Question

In: Economics

1. When investors expect a country’s currency to strengthen in the future this is likely to...

1. When investors expect a country’s currency to strengthen in the future this is likely to result in _________________.

Select the correct answer below:

a. immediate appreciation of that currency

b. immediate depreciation of that currency

c. slow, steady appreciation of that currency

d. slow, steady depreciation of that currency

2. Which of the following is an example of a cyclically unemployed person

Select the correct answer below:

a. Mary quit her job to look for a better paying position with a different company

b. Rohit's company outsourced his position to another country and he was laid off. He needs to train to move into a different type of role.

c. Ron has decided to quit his job to become a stay-at-home dad.

d. Mae was laid off due to decrease in orders for her company's products. The economy is slowing down.

3. Assume that the level of domestic investment in a country rises while the level of private and public saving remains unchanged. In this case, the trade deficit would __________

Select the correct answer below:

a. increase

b. decline

4. One reason to demand a currency on the foreign exchange market is __________________________.

Select the correct answer below:

a. the belief that the currency's value is about to decline

b. the belief that the currency's value is about to increase

5. If a national economy runs a trade surplus, the trade sector will involve a(n) ______________ of financial capital.
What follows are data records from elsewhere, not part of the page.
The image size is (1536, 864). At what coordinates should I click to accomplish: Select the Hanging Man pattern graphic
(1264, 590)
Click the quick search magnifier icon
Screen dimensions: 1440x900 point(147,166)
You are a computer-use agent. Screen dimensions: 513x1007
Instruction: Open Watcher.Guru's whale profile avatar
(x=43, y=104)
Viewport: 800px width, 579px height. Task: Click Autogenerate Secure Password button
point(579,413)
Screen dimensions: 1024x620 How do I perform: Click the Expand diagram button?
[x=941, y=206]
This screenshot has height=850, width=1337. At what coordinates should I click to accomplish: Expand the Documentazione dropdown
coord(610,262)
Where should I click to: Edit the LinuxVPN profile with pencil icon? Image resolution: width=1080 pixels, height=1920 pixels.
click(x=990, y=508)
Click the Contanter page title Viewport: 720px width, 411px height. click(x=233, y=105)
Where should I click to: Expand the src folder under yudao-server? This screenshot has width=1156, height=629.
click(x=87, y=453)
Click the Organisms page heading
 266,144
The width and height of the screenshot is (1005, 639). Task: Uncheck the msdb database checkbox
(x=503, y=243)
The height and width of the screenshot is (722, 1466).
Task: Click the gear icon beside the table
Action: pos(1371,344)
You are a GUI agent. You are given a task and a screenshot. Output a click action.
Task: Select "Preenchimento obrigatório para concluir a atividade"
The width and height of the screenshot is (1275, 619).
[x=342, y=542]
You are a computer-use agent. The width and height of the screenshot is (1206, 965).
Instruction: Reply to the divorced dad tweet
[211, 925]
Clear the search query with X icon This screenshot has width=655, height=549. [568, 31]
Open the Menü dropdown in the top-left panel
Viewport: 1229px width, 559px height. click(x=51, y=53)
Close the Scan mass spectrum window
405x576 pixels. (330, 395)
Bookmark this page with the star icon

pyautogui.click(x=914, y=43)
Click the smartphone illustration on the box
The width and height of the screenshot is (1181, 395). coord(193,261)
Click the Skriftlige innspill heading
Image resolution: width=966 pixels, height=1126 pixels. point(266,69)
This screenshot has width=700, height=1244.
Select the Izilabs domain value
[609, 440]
Select the correct answer below:

a. inflow

b. outflow

c. shortage

d. balance

6. Suppose an economy has a trade surplus of $50 billion, private domestic savings of $500 billion, a government deficit of $120 billion, and private domestic investment of $570 billion. If the trade surplus decrease to $0, then all else equal by how many billions of dollars must private domestic investment have to change? Use a negative sign in your answer if there must be a decrease in private domestic investment.

Recall the savings investment formula: S+(M–X)=I+(G−T)

Provide your answer below:

Solutions

Expert Solution

1. When investors expect a country’s currency to strengthen in the future, the demand for the currency in the exchange market increases. This is likely to result in a sudden appreciation of the value of the currency as the spike in demand causes its equilibrium exchange rate to increases

Ans: a. immediate appreciation of that currency

2.

a. Mary quit her job to look for a better paying position with a different company - Frictional unemployment

b. Rohit's company outsourced his position to another country and he was laid off. He needs to train to move into a different type of role - Structural unemployment

c. Ron has decided to quit his job to become a stay-at-home dad. - Voluntary unemployment

- not considered as unemployed by the BLS as Ron is not a part of labor force anymore

d. Mae was laid off due to decrease in orders for her company's products. The economy is slowing down. - cyclical unemployment

Ans: d

3. When the domestic investment rises without a change in private and public savings, it means that the investment increase was funded by the external sector, Therefore, the trade deficit would increase.

Ans: a

4. When it is speculated that a country's currency is about to appreciate, then the demand for that currency in the exchange market increases as people see an opportunity of arbitrage from the appreciation of the currency.